Fragmento de página:
El hombre que dice No


Y, sin embargo, el hombre que dice No se crece. Incluso en el estertor de su libertad prima, aun débilmente, un vagido residual de su conciencia. Una ligera brizna de esperanza le dice que su energía puede evitar el desenlace funesto. Pero ¿qué puede una sola energía en medio del marasmo inerte? Trata de vadear la ola con un esfuerzo que le rinde. Desafía la presión de los innumerables hombres grises que le arrastran. Pugna por abrirse paso más allá de las ideas que se abandonan y que claudican a las órdenes. Saber que te pueden no debe significar que te anulen, piensa en un osado y contradictorio ejercicio de empecinamiento. ¿Hay alguna clarividencia en los términos de su dudoso silogismo? ¿Existe alguna clave oculta en el pulso entre forzamiento y dejación? El hombre díscolo no quiere renunciar, mientras poco a poco siente que le engulle la vorágine de la mediocridad y de la resignación. Dirige su mirada hacia todas partes. En su observación desesperada busca atormentadamente alguna referencia que le salve. Sabe que salvarse él sería salvarse todos. Y que perecer los demás también sería perecer él. Los destinos son unánimes, van ligados. La salvación individual ya no existe. Permanece la ficción recurrente. Puede huir desplazándose en círculos viciosos, apartarse temporalmente, mirar ciegamente hacia otro lado, incluso jugar con el factor tiempo. Pero la época de las opciones individuales que garantizaban la redención ya pasaron. Estamos embarcados todos en la nave de los necios, se dice a sí mismo. Un gesto del azar, eso desea. Una señal, pero ¿de dónde? ¿De quién? ¿Cabe esperar algo que no sea de tu propio suelo? ¿Cabe confiar en alguna entidad ficticia de la que ni siquiera se sabe si es algo más que simple concepto abstracto? ¿Es posible soñar aún con el renacer de los mejores, como confiaban platónicamente las viejas culturas? ¿Puede recuperarse el instinto colectivo de la supervivencia para empezar de nuevo? Saber que te abducen no tiene por qué significar que te ocupan, se repite. El hombre que dice No vigila desde sus cuarteles de invierno de la incertidumbre.

(Misha Gordin es el autor de la foto)

Datos proporcionados:
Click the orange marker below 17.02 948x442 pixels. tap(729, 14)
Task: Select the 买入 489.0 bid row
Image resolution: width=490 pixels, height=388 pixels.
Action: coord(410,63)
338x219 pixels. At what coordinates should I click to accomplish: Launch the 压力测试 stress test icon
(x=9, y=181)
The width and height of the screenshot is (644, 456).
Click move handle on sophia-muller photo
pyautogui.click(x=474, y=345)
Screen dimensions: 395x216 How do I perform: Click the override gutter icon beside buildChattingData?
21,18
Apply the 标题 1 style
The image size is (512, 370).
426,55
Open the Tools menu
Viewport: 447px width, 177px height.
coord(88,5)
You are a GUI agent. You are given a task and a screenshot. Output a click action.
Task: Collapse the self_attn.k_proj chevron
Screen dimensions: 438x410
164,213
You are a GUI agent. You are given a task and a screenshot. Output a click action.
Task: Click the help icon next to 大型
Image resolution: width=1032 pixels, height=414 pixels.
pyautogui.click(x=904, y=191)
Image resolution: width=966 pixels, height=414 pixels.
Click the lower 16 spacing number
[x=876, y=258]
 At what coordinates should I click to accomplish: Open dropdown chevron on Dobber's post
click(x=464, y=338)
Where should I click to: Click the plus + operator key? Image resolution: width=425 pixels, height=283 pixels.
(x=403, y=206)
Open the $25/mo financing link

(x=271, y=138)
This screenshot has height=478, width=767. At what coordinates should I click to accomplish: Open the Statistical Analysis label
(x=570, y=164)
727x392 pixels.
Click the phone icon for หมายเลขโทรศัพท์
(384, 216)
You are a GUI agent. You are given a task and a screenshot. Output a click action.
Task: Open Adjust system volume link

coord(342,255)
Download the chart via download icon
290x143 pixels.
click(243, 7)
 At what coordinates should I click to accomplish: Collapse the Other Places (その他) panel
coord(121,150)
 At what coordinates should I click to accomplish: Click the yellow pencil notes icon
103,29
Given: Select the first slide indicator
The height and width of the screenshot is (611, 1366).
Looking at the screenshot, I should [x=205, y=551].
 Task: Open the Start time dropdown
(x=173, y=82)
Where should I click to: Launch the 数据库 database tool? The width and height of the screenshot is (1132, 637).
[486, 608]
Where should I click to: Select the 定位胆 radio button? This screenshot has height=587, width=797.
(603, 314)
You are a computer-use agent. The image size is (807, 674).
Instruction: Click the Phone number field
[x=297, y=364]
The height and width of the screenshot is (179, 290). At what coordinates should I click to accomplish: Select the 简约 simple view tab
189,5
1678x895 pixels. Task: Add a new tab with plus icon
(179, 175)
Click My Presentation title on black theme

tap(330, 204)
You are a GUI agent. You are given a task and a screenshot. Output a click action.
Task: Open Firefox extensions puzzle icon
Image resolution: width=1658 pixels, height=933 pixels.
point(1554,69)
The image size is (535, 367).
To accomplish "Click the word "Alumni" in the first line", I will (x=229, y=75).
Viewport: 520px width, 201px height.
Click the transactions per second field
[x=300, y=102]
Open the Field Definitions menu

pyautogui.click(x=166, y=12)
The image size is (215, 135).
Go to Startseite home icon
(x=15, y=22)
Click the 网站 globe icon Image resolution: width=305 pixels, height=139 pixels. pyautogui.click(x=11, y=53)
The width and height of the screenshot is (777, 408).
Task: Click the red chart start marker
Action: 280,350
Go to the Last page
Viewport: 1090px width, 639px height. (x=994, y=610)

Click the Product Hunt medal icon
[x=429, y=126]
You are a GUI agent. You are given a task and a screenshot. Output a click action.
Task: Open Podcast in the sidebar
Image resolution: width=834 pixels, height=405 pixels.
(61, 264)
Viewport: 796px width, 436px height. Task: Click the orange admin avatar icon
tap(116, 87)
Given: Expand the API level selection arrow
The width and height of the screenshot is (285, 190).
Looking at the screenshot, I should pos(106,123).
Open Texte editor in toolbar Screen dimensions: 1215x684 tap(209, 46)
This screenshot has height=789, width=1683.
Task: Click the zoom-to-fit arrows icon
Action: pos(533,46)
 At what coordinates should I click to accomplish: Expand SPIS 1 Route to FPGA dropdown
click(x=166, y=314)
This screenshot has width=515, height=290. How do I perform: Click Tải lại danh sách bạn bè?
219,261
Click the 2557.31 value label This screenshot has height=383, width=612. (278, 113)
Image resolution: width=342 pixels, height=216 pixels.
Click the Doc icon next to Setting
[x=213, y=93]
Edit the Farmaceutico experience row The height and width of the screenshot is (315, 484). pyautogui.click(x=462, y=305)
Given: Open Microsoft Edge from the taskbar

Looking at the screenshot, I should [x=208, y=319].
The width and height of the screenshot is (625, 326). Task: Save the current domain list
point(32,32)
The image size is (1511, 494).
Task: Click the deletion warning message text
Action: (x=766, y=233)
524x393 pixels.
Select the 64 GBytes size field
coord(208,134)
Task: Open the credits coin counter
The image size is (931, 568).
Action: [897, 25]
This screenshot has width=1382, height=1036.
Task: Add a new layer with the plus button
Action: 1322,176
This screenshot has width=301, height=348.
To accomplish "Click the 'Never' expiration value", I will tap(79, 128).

Consigna: En el fragmento sobre el hombre que dice No, ¿en qué nave se dice a sí mismo que estamos embarcados todos? Los registros no guardan relación alguna con el fragmento.

Solución: En la nave de los necios.